Physical sales were down 46% year-on-year for the quarter at $51m (£39.3m).
During the earnings call, Cooper said streaming consumption was largely unaffected by Covid-19.
“We’re also seeing competition in the streaming arena from newer entrants like Facebook and Snap,” he said.
“They serve a different purpose than a YouTube or Spotify, but they have discovered that music is relevant and important to virtually everybody on the planet.”
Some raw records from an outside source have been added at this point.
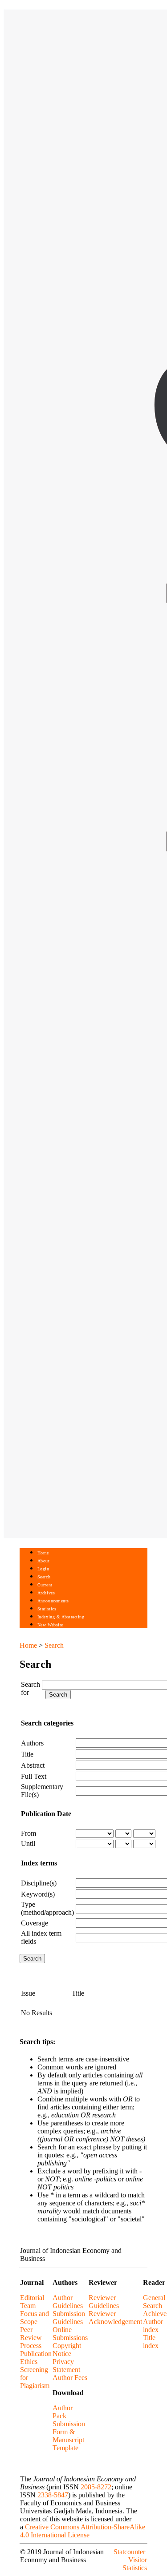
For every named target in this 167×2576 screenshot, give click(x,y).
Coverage (34, 1923)
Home (43, 1552)
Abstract (33, 1765)
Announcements (53, 1600)
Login (43, 1568)
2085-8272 (96, 2487)
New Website (50, 1624)
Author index (153, 2325)
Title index (151, 2341)
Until (28, 1843)
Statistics (46, 1608)
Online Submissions (70, 2333)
Cooper said he anticipates streaming growth continuing at “a very nice pace for the foreseeable future”. He said that WMG had no concerns about Spotify’s move into podcasts.
“Spotify’s basic foundation will always be music,” he added.
Cooper also spoke about what TikTok means to WMG.
“It is a source of discovery, both by way of new music and A&R,” he said. “From that perspective, it’s very important to us. Economically, it’s much more in the start-up category.”
Covid has hastened our move into the livestreaming world and the virtual concert world
Major sellers in the period included Dua Lipa, Roddy Ricch, Lil Uzi Vert, Tones And I and Ed Sheeran.
“Our strength in multiple genres has been a real strength during Covid,” said Cooper.
During the earnings call, Cooper spoke about plans to embrace livestreaming opportunities.
“It has hastened our move into the livestreaming world,” he said. “It has hastened our move into the virtual concert world. I would expect in the future that our activity in those areas is going to expand.”
Cooper said the “good news” during Covid was increased production of music from artists.
Recorded Music’s operating loss was $160m (£123.2m), down from operating income of $85m (£65.5m) in the prior-year quarter. OIBDA decreased to a loss of $119m (£91.6m) from income of $131m (£100.9m) in the prior-year.
Sony Music has today also reported results showing the impact of Covid-19 during the quarter.
“We’re very pleased with our performance this quarter, especially in light of the global pandemic,” said Cooper. “Our results highlight the underlying strength and resilience of our business. Streaming revenue grew double digits and our digital transformation continues.
“Our commitment to new artist development is illustrated by the fact that four out of our top five best-sellers this quarter were from artists releasing debut or sophomore albums. Our artists and songwriters continue to create music that moves the world including, in the US, the most-streamed song of 2020 [The Box by Roddy Ricch], as well as the No.1 and No. 2 biggest Pop songs during the first half of the calendar year.”
“These results are slightly better than our expectations, given the sustained effect that Covid has had on certain aspects of our business,” added Eric Levin, EVP and CFO, Warner Music Group. “That’s a testament to the incredible ability of our teams, our artists and our songwriters to pivot and adapt, and to keep the hits coming. We have a robust cash position and all the music and resources needed to come out the other side of this with our long-term prospects as strong as ever.”
Music publishing revenue at Warner Chappell grew 1.4% year-on-year (or 2.8% in constant currency) at $149m (£114.7m). Growth in digital revenue was partially offset by declines in performance, synchronisation and mechanical revenue.
The publisher’s decrease in performance revenue was primarily driven by Covid-related business disruption.